>>>
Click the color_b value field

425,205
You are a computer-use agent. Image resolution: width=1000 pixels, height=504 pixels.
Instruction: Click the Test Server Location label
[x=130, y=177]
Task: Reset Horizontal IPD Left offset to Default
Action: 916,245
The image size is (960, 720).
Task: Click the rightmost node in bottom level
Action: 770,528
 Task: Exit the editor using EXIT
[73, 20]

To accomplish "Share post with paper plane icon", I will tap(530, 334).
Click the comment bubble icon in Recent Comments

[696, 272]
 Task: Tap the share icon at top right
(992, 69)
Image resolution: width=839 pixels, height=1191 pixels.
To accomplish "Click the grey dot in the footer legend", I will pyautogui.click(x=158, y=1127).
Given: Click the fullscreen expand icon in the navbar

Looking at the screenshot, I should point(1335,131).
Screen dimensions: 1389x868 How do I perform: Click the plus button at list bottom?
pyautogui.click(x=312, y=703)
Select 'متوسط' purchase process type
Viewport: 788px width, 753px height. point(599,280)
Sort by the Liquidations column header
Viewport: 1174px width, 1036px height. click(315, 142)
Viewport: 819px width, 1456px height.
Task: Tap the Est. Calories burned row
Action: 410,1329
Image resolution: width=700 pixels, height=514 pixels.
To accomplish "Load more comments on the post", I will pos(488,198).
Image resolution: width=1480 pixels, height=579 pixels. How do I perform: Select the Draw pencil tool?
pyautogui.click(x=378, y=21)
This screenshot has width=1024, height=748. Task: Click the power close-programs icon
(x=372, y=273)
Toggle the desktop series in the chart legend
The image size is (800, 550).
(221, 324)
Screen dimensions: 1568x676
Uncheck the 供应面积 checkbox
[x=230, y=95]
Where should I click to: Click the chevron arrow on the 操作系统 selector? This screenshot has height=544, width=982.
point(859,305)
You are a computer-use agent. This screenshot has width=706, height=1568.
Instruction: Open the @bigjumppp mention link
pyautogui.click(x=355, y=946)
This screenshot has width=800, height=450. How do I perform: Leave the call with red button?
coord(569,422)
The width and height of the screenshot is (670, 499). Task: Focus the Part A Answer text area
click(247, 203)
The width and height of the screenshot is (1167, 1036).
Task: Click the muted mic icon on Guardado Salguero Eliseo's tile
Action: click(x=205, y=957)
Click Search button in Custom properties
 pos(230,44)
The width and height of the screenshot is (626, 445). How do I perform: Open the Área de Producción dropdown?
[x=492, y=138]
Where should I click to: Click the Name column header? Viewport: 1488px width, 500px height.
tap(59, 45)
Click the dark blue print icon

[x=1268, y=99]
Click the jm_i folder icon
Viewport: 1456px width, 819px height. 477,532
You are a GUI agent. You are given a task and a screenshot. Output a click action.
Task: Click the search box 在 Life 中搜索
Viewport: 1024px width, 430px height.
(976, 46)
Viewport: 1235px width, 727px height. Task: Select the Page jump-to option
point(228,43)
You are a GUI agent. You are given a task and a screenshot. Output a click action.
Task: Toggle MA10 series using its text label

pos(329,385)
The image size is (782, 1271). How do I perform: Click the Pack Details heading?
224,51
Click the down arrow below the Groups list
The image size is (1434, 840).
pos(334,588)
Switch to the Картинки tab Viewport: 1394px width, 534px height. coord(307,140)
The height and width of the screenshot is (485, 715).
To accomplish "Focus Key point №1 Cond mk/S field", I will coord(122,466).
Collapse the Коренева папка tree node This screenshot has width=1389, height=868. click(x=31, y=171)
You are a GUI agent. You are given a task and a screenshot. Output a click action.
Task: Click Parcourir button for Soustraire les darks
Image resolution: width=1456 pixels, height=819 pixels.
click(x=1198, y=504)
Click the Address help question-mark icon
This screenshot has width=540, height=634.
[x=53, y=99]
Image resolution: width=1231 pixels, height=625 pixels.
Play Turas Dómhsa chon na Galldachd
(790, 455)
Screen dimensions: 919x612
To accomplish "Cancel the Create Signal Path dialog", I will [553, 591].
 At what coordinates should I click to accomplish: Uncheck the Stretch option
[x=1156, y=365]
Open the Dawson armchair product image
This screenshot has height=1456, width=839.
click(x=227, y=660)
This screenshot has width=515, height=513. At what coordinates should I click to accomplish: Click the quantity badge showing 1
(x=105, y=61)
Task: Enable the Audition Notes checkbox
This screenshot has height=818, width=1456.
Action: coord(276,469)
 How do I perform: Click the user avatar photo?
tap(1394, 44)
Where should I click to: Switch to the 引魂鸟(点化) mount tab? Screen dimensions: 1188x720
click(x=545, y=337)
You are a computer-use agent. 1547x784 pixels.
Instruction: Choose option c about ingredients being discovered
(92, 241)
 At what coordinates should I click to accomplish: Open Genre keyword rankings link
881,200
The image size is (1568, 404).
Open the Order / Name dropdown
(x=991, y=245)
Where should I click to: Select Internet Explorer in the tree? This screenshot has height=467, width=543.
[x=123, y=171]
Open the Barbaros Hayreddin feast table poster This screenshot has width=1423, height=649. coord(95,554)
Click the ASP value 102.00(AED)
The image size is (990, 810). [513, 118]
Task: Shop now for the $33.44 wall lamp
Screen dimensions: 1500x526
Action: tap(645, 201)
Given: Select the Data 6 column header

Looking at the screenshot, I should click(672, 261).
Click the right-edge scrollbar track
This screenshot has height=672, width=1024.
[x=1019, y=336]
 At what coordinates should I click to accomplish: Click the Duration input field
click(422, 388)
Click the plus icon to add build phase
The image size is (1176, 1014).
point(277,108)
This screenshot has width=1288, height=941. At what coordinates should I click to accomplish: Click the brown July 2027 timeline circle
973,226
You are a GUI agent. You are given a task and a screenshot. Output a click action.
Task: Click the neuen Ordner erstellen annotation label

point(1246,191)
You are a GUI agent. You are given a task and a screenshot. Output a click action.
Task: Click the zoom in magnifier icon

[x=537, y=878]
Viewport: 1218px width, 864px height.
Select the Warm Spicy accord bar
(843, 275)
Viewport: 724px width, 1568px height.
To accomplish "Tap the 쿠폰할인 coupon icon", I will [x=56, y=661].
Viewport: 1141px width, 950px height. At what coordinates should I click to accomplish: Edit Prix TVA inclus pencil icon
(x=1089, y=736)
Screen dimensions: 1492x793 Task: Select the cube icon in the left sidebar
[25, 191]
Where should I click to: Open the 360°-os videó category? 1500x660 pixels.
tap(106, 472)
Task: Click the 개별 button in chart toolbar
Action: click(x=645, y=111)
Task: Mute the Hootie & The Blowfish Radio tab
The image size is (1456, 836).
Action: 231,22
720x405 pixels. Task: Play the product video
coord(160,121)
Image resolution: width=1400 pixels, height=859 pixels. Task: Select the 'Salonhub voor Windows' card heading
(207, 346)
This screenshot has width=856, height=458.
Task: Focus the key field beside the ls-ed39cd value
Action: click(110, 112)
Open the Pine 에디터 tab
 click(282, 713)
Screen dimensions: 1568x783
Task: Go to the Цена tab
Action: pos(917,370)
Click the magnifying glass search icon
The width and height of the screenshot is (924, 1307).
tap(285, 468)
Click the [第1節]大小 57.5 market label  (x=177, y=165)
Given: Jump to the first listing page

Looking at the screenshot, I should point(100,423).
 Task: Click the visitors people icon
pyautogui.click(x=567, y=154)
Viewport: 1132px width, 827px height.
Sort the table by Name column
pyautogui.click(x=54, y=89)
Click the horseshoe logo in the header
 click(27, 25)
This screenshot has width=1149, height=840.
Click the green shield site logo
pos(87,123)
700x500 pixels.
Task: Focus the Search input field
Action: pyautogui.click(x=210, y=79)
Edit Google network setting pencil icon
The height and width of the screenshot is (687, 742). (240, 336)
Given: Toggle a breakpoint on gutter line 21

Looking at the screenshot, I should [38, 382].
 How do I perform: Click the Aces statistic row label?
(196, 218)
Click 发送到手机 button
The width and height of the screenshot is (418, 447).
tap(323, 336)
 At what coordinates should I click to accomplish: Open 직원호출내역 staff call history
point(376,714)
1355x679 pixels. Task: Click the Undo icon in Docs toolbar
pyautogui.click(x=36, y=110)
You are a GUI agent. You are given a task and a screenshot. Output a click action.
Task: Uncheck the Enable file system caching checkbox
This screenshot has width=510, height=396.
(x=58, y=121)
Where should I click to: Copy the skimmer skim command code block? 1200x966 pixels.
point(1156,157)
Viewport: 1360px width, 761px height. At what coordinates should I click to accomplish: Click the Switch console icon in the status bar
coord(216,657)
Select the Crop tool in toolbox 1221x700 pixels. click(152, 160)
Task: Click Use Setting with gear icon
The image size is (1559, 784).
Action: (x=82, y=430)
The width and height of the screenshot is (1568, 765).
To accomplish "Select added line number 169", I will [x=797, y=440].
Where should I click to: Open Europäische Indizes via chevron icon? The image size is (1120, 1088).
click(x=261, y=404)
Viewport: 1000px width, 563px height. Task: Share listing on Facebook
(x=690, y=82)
<<<
» **WORK REQUIRED**
Would you retype the lines of the data above, from the one holding "Select the Crop" through its final line, exactly and without adding any other line?

» **ANSWER FOR THE TASK**
Select the Crop tool in toolbox 1221x700 pixels. click(152, 160)
Task: Click Use Setting with gear icon
The image size is (1559, 784).
Action: (x=82, y=430)
The width and height of the screenshot is (1568, 765).
To accomplish "Select added line number 169", I will [x=797, y=440].
Where should I click to: Open Europäische Indizes via chevron icon? The image size is (1120, 1088).
click(x=261, y=404)
Viewport: 1000px width, 563px height. Task: Share listing on Facebook
(x=690, y=82)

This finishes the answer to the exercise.